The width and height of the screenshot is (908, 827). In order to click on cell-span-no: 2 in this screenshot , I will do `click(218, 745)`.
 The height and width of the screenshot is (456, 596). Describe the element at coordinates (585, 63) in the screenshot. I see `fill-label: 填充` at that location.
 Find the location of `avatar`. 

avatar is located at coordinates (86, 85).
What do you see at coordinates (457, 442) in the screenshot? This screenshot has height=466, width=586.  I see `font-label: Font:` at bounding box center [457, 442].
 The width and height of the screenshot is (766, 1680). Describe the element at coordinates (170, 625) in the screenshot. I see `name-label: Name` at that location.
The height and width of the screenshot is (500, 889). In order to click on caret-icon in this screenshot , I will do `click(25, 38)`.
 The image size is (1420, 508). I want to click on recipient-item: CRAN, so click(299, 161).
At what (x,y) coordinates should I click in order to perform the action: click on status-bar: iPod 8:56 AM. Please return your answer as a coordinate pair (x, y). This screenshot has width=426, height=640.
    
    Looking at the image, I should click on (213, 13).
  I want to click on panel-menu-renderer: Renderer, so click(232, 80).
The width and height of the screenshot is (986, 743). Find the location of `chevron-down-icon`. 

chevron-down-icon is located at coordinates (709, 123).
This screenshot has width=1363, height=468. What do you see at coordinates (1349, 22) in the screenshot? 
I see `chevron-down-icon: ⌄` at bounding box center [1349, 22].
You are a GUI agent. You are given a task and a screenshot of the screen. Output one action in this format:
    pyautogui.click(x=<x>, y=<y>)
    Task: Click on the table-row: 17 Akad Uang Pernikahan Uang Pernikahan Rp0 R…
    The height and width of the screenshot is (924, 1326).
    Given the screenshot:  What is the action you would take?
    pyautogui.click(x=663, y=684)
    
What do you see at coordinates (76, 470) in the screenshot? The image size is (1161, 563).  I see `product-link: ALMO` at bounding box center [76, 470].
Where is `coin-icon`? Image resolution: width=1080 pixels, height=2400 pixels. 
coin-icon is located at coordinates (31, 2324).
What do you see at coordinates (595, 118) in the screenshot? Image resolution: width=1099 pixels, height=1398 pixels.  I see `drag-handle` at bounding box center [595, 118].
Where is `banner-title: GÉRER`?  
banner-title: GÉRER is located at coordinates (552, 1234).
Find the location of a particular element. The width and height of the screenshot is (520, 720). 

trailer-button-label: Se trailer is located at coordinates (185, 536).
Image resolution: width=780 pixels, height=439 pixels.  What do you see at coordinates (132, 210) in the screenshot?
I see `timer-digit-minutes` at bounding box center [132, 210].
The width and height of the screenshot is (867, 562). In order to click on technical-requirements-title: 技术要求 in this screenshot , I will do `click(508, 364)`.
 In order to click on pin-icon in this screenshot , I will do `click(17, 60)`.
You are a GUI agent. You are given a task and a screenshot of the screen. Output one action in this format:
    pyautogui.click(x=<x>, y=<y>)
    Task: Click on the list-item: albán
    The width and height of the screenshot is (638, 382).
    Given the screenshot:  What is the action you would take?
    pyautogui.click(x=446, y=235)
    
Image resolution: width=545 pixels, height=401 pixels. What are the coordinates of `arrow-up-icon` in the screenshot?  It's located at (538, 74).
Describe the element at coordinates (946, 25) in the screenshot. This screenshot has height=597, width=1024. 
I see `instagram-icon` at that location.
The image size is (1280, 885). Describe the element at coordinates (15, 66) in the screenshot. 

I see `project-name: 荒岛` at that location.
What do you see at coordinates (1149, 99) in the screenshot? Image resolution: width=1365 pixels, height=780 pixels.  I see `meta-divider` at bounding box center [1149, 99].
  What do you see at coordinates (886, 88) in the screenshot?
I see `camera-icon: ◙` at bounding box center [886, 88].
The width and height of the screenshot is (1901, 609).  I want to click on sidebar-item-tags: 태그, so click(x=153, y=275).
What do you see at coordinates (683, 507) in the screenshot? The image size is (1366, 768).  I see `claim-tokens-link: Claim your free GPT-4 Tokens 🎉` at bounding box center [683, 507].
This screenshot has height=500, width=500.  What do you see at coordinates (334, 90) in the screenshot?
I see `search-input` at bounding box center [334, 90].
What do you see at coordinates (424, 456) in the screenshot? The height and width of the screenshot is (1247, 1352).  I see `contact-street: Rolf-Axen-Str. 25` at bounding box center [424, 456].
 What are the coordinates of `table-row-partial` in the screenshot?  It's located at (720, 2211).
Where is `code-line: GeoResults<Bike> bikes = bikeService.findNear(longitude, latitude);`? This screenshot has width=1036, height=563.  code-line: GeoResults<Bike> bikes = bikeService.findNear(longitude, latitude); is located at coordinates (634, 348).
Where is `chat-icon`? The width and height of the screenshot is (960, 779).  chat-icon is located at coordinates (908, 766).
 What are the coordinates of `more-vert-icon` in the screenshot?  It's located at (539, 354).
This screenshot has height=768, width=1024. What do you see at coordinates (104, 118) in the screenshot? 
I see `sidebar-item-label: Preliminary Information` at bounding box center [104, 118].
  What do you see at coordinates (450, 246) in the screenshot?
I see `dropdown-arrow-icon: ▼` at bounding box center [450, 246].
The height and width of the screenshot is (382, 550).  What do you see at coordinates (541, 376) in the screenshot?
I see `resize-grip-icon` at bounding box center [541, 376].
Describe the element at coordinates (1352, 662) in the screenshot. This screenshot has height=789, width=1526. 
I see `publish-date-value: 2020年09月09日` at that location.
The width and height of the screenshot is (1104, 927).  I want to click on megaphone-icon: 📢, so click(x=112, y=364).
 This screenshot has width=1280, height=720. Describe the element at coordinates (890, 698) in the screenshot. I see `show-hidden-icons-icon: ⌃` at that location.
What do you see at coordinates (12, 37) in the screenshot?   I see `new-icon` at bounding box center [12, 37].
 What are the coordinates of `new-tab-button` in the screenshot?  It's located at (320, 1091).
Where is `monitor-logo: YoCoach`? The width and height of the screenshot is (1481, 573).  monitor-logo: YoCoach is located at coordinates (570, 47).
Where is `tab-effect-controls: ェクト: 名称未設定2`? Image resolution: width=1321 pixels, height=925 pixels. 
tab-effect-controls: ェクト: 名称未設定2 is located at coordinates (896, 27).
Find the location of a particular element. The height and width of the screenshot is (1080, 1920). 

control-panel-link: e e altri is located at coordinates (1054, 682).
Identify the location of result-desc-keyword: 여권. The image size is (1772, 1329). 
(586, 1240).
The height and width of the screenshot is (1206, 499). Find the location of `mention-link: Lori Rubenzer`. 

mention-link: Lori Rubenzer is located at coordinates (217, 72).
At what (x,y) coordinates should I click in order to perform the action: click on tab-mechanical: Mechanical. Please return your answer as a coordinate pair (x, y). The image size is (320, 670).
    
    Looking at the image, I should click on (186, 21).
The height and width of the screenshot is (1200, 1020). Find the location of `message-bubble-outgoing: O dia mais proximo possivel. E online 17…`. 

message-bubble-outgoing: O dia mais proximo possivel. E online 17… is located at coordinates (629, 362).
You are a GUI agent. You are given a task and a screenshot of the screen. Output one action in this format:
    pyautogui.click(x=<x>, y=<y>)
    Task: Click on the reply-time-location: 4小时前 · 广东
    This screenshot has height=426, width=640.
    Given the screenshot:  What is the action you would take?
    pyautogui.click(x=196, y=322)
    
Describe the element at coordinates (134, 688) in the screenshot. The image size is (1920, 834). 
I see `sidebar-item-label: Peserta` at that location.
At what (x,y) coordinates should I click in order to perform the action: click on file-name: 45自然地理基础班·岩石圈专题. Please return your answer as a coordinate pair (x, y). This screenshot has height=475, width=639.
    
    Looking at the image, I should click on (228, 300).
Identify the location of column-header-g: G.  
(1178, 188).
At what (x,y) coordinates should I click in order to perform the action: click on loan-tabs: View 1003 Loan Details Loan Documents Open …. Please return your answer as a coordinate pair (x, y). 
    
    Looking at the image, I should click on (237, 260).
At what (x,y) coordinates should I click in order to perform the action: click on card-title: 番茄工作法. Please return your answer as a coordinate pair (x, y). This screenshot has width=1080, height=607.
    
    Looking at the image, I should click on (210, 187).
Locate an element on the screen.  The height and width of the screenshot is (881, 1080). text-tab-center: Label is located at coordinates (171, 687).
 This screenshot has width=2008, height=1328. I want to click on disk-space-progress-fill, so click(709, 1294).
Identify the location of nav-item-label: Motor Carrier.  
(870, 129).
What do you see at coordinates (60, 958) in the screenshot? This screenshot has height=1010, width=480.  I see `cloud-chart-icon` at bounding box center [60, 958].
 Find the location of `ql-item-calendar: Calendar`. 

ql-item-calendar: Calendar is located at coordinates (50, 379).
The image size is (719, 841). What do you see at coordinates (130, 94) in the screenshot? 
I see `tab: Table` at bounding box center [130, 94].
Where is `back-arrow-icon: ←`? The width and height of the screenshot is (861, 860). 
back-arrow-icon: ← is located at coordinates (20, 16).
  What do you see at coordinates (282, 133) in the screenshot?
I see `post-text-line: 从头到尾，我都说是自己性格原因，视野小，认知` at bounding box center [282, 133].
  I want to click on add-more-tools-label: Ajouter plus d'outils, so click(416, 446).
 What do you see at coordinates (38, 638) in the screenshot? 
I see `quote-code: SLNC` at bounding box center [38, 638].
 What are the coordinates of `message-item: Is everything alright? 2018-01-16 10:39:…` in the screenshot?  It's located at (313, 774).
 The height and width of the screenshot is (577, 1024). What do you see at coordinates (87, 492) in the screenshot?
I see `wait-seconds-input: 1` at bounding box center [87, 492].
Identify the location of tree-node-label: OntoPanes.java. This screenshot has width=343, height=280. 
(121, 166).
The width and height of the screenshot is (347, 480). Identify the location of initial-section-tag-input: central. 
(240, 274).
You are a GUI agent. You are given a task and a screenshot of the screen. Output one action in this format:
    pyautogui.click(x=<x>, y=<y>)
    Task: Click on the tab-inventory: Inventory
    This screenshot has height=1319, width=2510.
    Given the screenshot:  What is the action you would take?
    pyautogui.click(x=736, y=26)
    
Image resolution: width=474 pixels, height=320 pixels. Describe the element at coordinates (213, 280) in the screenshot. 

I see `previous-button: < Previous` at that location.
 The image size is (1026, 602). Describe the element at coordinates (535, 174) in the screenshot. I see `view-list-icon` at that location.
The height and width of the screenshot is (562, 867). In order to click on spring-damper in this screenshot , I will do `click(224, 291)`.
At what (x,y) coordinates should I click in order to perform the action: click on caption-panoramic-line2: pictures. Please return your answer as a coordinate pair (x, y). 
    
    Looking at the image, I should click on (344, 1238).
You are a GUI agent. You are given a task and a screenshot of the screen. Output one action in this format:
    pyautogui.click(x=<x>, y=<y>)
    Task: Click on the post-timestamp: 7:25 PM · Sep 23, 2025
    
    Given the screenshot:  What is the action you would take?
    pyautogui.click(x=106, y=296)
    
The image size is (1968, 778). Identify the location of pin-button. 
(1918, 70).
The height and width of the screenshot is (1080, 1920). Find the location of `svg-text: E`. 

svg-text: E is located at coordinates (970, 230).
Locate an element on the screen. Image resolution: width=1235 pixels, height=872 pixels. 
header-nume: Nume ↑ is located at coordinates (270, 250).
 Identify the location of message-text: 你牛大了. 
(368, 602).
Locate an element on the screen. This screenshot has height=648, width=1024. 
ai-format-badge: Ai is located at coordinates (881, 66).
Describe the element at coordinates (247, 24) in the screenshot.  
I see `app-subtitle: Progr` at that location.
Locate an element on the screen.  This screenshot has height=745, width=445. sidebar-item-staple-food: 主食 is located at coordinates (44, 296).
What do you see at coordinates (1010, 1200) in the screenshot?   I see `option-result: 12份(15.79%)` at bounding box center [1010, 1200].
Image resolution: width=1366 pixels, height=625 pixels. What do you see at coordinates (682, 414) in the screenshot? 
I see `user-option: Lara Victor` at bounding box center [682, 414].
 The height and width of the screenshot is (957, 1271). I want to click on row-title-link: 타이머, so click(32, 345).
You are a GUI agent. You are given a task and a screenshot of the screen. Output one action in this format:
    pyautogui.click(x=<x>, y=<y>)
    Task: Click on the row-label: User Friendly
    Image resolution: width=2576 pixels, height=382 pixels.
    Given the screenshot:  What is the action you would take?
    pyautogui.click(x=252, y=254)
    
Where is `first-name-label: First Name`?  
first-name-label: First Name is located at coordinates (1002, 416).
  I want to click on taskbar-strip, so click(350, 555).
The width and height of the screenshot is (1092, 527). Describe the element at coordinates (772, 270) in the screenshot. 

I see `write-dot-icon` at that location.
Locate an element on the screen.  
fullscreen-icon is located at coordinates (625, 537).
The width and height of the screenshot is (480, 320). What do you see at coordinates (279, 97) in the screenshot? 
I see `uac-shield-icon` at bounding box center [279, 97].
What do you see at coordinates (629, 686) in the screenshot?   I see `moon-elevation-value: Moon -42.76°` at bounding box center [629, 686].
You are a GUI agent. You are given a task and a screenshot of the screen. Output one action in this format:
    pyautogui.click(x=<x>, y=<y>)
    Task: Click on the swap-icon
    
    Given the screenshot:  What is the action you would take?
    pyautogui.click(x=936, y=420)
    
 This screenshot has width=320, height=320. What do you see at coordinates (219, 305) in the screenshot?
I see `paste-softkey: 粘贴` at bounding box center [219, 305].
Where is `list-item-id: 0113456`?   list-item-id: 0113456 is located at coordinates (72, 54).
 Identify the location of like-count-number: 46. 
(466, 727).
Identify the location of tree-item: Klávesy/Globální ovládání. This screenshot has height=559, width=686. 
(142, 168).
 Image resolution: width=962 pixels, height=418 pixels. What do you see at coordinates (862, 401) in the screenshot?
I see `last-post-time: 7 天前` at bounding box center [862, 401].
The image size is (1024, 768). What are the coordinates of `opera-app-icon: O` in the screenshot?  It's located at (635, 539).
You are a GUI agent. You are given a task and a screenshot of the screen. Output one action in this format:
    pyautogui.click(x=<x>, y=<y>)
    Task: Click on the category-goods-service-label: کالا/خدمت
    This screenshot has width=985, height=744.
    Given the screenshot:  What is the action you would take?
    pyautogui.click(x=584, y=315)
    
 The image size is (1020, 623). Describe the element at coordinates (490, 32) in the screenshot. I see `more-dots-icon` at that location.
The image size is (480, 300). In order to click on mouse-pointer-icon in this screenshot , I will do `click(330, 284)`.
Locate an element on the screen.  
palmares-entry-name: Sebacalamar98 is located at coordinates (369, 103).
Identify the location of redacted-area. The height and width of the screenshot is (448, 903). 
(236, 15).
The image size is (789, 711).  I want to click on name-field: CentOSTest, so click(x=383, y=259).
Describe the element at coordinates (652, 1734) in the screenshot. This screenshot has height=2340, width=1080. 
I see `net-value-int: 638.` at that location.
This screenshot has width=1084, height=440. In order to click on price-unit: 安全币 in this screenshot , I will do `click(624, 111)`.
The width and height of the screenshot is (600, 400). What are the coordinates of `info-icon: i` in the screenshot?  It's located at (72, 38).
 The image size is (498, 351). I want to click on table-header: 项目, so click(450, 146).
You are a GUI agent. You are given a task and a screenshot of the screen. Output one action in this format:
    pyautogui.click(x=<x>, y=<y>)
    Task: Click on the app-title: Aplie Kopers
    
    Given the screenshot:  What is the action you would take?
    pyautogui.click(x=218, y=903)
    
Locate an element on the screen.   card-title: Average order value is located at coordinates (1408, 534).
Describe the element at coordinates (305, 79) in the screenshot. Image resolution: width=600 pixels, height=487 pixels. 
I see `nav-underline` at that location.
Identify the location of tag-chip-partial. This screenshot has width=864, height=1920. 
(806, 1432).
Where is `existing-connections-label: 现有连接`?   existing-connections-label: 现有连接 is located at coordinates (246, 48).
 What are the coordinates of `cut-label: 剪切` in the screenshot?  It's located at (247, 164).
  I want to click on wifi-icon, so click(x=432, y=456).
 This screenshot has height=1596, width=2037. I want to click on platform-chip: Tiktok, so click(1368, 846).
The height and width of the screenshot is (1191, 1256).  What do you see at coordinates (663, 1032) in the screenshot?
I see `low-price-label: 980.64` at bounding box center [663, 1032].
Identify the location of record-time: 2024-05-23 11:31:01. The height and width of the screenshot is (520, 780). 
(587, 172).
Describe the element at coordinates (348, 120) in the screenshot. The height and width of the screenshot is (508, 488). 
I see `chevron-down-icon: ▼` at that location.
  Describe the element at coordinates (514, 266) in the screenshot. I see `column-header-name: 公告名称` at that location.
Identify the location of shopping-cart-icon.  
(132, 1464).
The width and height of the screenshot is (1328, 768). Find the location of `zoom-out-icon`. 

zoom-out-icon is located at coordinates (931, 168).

PROBLEM TO WORK ON:
Can you copy the data verbatim, starting with the line that contains "Identify the location of record-time: 2024-05-23" and going on through the last line of the data, both ends included?

SOLUTION TO THIS EXERCISE:
Identify the location of record-time: 2024-05-23 11:31:01. The height and width of the screenshot is (520, 780). 
(587, 172).
Describe the element at coordinates (348, 120) in the screenshot. The height and width of the screenshot is (508, 488). 
I see `chevron-down-icon: ▼` at that location.
  Describe the element at coordinates (514, 266) in the screenshot. I see `column-header-name: 公告名称` at that location.
Identify the location of shopping-cart-icon.  
(132, 1464).
The width and height of the screenshot is (1328, 768). Find the location of `zoom-out-icon`. 

zoom-out-icon is located at coordinates (931, 168).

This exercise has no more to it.